> _Exercise_:
Write out every record in full, exactly as written, please.

*** Material to process ***

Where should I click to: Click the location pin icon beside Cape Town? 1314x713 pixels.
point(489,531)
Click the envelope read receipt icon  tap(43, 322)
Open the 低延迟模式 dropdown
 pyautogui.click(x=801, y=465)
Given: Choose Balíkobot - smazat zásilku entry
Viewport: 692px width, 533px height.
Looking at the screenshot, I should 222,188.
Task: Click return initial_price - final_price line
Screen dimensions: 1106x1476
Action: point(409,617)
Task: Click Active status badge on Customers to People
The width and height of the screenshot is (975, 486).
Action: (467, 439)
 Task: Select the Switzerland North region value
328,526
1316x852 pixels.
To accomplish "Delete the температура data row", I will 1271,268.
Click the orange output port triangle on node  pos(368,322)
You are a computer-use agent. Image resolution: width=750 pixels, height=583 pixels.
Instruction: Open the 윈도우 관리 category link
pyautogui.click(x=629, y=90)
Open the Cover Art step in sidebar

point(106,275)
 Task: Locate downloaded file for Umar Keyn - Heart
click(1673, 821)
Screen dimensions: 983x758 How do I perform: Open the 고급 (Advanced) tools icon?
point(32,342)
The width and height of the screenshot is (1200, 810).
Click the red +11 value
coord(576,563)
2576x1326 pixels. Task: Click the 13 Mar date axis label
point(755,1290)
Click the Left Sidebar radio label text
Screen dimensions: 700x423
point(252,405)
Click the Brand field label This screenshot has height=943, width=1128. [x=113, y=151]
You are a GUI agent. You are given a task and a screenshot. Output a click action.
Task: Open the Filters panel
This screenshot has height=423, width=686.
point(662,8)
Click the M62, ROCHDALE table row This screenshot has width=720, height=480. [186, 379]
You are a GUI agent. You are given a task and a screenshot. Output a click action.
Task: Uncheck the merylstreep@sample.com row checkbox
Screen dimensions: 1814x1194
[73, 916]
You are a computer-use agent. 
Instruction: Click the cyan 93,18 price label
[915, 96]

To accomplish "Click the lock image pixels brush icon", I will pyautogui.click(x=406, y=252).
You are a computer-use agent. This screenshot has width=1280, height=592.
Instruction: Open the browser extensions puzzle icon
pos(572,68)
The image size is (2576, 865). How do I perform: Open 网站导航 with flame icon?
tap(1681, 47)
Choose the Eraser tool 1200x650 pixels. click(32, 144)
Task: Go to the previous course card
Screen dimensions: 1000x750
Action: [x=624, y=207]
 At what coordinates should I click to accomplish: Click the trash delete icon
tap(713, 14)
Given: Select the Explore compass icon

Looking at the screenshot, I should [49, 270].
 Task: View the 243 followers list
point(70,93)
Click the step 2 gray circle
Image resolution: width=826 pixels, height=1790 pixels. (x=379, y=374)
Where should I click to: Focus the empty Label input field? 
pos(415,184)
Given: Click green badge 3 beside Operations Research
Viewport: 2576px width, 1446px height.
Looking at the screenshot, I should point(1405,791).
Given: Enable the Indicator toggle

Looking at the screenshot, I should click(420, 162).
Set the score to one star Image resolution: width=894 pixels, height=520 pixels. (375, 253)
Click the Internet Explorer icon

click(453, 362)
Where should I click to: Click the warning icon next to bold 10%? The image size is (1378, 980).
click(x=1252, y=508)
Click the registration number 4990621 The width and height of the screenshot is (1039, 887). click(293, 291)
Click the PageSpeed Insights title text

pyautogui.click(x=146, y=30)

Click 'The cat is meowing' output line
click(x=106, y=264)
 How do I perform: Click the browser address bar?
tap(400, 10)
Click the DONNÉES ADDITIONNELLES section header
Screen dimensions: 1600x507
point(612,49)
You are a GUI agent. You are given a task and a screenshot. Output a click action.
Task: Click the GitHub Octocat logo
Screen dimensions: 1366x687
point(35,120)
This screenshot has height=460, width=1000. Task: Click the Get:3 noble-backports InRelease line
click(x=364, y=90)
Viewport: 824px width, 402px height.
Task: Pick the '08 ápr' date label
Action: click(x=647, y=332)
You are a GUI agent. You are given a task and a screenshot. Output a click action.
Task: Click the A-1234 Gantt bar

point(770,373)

*** End of Material to process ***

> _Written answer_:
Where should I click to: Click the location pin icon beside Cape Town? 1314x713 pixels.
point(489,531)
Click the envelope read receipt icon  tap(43, 322)
Open the 低延迟模式 dropdown
 pyautogui.click(x=801, y=465)
Given: Choose Balíkobot - smazat zásilku entry
Viewport: 692px width, 533px height.
Looking at the screenshot, I should 222,188.
Task: Click return initial_price - final_price line
Screen dimensions: 1106x1476
Action: point(409,617)
Task: Click Active status badge on Customers to People
The width and height of the screenshot is (975, 486).
Action: (467, 439)
 Task: Select the Switzerland North region value
328,526
1316x852 pixels.
To accomplish "Delete the температура data row", I will 1271,268.
Click the orange output port triangle on node  pos(368,322)
You are a computer-use agent. Image resolution: width=750 pixels, height=583 pixels.
Instruction: Open the 윈도우 관리 category link
pyautogui.click(x=629, y=90)
Open the Cover Art step in sidebar

point(106,275)
 Task: Locate downloaded file for Umar Keyn - Heart
click(1673, 821)
Screen dimensions: 983x758 How do I perform: Open the 고급 (Advanced) tools icon?
point(32,342)
The width and height of the screenshot is (1200, 810).
Click the red +11 value
coord(576,563)
2576x1326 pixels. Task: Click the 13 Mar date axis label
point(755,1290)
Click the Left Sidebar radio label text
Screen dimensions: 700x423
point(252,405)
Click the Brand field label This screenshot has height=943, width=1128. [x=113, y=151]
You are a GUI agent. You are given a task and a screenshot. Output a click action.
Task: Open the Filters panel
This screenshot has height=423, width=686.
point(662,8)
Click the M62, ROCHDALE table row This screenshot has width=720, height=480. [186, 379]
You are a GUI agent. You are given a task and a screenshot. Output a click action.
Task: Uncheck the merylstreep@sample.com row checkbox
Screen dimensions: 1814x1194
[73, 916]
You are a computer-use agent. 
Instruction: Click the cyan 93,18 price label
[915, 96]

To accomplish "Click the lock image pixels brush icon", I will pyautogui.click(x=406, y=252).
You are a computer-use agent. This screenshot has width=1280, height=592.
Instruction: Open the browser extensions puzzle icon
pos(572,68)
The image size is (2576, 865). How do I perform: Open 网站导航 with flame icon?
tap(1681, 47)
Choose the Eraser tool 1200x650 pixels. click(32, 144)
Task: Go to the previous course card
Screen dimensions: 1000x750
Action: [x=624, y=207]
 At what coordinates should I click to accomplish: Click the trash delete icon
tap(713, 14)
Given: Select the Explore compass icon

Looking at the screenshot, I should [49, 270].
 Task: View the 243 followers list
point(70,93)
Click the step 2 gray circle
Image resolution: width=826 pixels, height=1790 pixels. (x=379, y=374)
Where should I click to: Focus the empty Label input field? 
pos(415,184)
Given: Click green badge 3 beside Operations Research
Viewport: 2576px width, 1446px height.
Looking at the screenshot, I should point(1405,791).
Given: Enable the Indicator toggle

Looking at the screenshot, I should click(420, 162).
Set the score to one star Image resolution: width=894 pixels, height=520 pixels. (375, 253)
Click the Internet Explorer icon

click(453, 362)
Where should I click to: Click the warning icon next to bold 10%? The image size is (1378, 980).
click(x=1252, y=508)
Click the registration number 4990621 The width and height of the screenshot is (1039, 887). click(293, 291)
Click the PageSpeed Insights title text

pyautogui.click(x=146, y=30)

Click 'The cat is meowing' output line
click(x=106, y=264)
 How do I perform: Click the browser address bar?
tap(400, 10)
Click the DONNÉES ADDITIONNELLES section header
Screen dimensions: 1600x507
point(612,49)
You are a GUI agent. You are given a task and a screenshot. Output a click action.
Task: Click the GitHub Octocat logo
Screen dimensions: 1366x687
point(35,120)
This screenshot has height=460, width=1000. Task: Click the Get:3 noble-backports InRelease line
click(x=364, y=90)
Viewport: 824px width, 402px height.
Task: Pick the '08 ápr' date label
Action: click(x=647, y=332)
You are a GUI agent. You are given a task and a screenshot. Output a click action.
Task: Click the A-1234 Gantt bar

point(770,373)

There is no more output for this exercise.